— GIVEN INSTRUCTION 1 —
Arrange the listing's lines as a numbered list, skipping any blank lines. Begin at the line of the listing that contains "[Cronaca del Veneto] (141, 34)" and stop after the listing's final line.

— SELECTION —
===============
Least squares

Faisal Qureshi
Professor
Faculty of Science
Ontario Tech University
Oshawa ON Canada
http://vclab.science.ontariotechu.ca

© Faisal Qureshi

In [208]:
import numpy as np
import matplotlib.pyplot as plt
import matplotlib.cm as cm

Lesson plan

  • Linear regression
  • Least squares
  • Total least squares

Why model fitting?

Finding objects/elements in an image

Image analysis and scene understanding

Least squares

2D line fitting example

Sum of square differences is

$$ \epsilon = \sum_{i=1}^n (y_i - m x_i - c)^2 $$

We want to find values of slope $m$ and intercept $c$ so as to minimize the sum of squared differences $\epsilon$. Note that $\epsilon$ is a quadratic function (bowl shaped).

Quadratic function in 1D

$$ y = f(x) = (x + 4)^2 $$
In [209]:
plotting_x = np.linspace(-10,10,100)
quadratic_fn_1d = (plotting_x+4)**2

plt.figure(figsize=(5,5))
plt.title("Quadractic function in 1d")
plt.plot(plotting_x, quadratic_fn_1d)
plt.yticks([0])
plt.xticks([-4])
Out[209]:
([<matplotlib.axis.XTick at 0x1210e9e10>],
 <a list of 1 Text major ticklabel objects>)
===============
— RECORDS SHOWN —
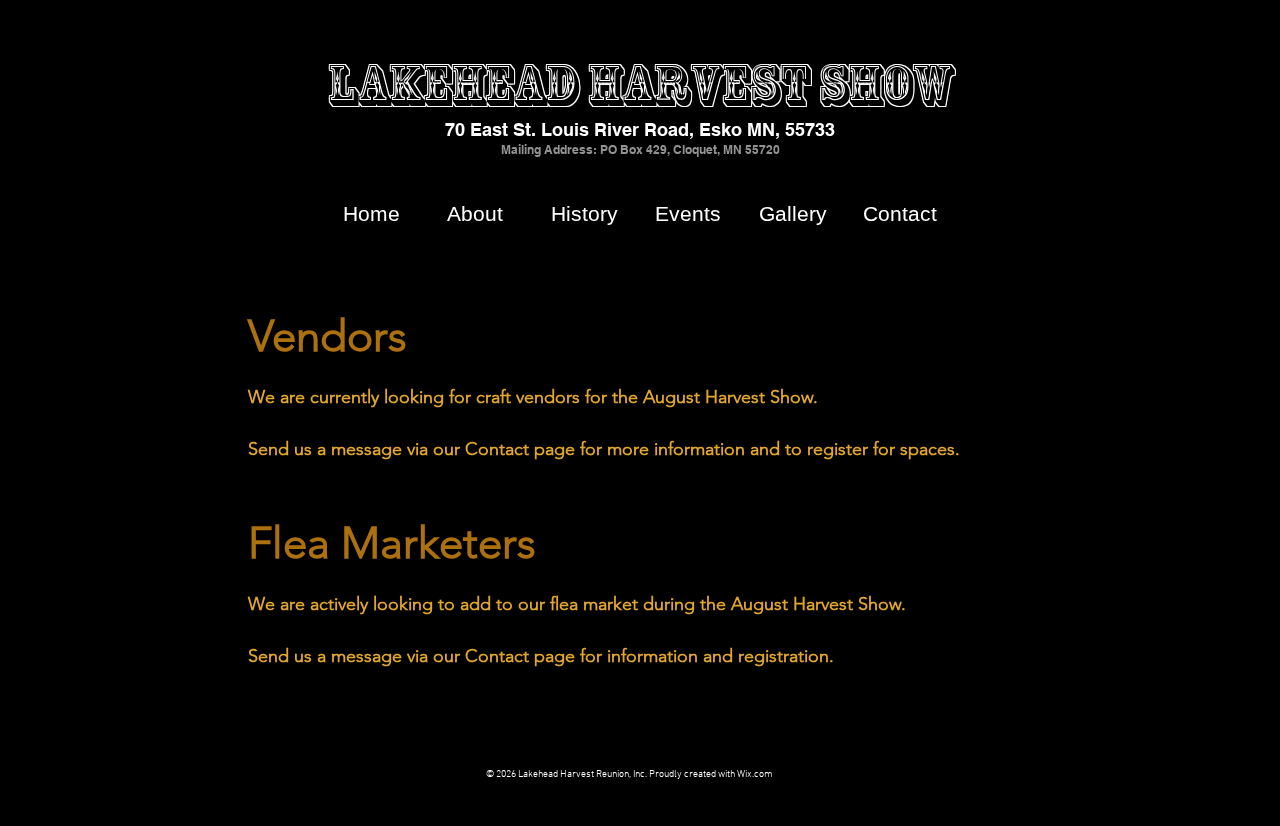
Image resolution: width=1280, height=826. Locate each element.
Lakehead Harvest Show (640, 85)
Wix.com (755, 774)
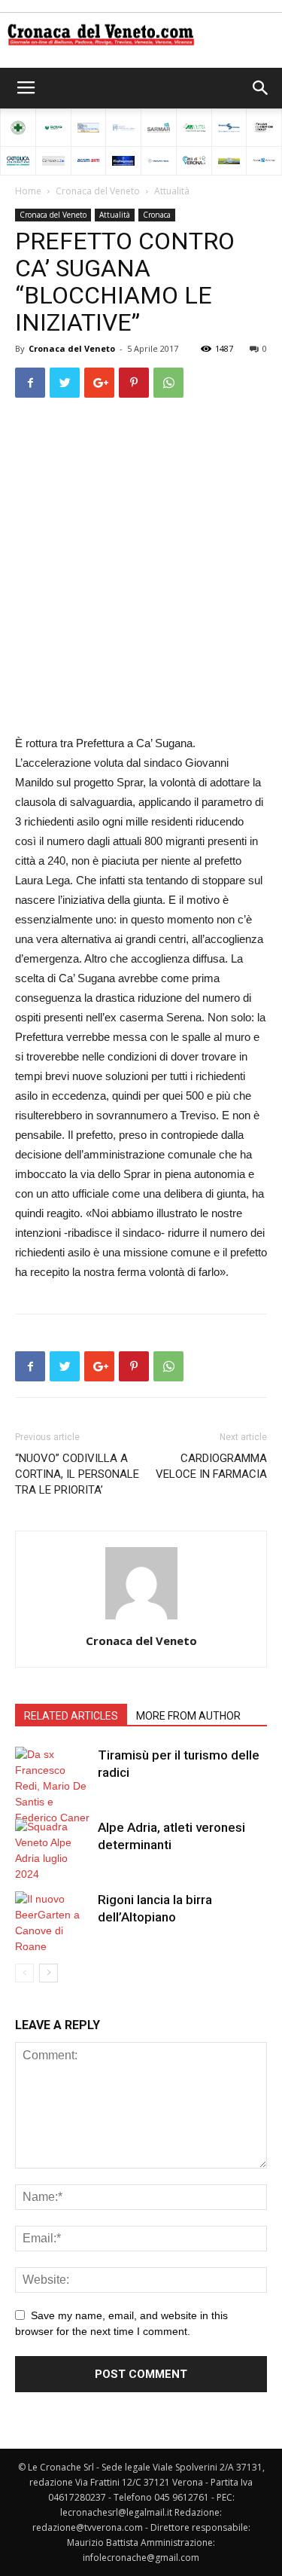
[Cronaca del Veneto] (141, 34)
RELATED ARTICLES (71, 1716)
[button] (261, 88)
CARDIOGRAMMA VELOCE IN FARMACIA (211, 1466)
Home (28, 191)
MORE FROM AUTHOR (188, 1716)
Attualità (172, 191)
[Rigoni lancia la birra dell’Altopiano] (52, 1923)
===============
— GIVEN INSTRUCTION 2 —
Pick up the least squares lesson where it stops and keep writing it.

— WRITTEN REPLY 1 —
1. [Cronaca del Veneto] (141, 34)
2. RELATED ARTICLES (71, 1716)
3. [button] (261, 88)
4. CARDIOGRAMMA VELOCE IN FARMACIA (211, 1466)
5. Home (28, 191)
6. MORE FROM AUTHOR (188, 1716)
7. Attualità (172, 191)
8. [Rigoni lancia la birra dell’Altopiano] (52, 1923)

— WRITTEN REPLY 2 —
The derivation of $f(x)$ is $$ \frac{d y}{d x} = 2(x + 4) $$

By setting $$ \frac{d y}{d x} = 0 $$ we can find the value of $x$ that minimizes function $f(x)$. In this case it is $x=-4$.

In [210]:
deriv_quadratic_fn_1d = 2*(plotting_x + 4)

plt.figure(figsize=(5,5))
plt.title("Quadractic function in 1d")
plt.plot(plotting_x, quadratic_fn_1d, label='$f(x)$')
plt.plot(plotting_x, deriv_quadratic_fn_1d, label="$f'(x)$")
plt.legend()
plt.yticks([0])
plt.xticks([-4])
Out[210]:
([<matplotlib.axis.XTick at 0x11f2d1f10>],
 <a list of 1 Text major ticklabel objects>)

Quadratic function in 2D

In [211]:
plotting_x = np.linspace(-2,2,11)
plotting_y = np.linspace(-2,2,11)

xx, yy = np.meshgrid(plotting_x, plotting_y)

quadratic_fn_2d = xx**2 + yy**2

from mpl_toolkits.mplot3d import Axes3D
fig = plt.figure(figsize=(14,6))
ax = fig.add_subplot(121, projection='3d')
ax.plot_surface(xx, yy, quadratic_fn_2d)
plt.xlabel('x')
plt.ylabel('y')
plt.xticks([])
plt.yticks([])
plt.subplot(122)
plt.imshow(quadratic_fn_2d, extent=[-2,2,-2,2])
plt.xlabel('x')
plt.ylabel('y')
plt.xticks([0.0])
plt.yticks([0.0])
plt.suptitle('2D quadratic function');

Solving for $m$ and $c$.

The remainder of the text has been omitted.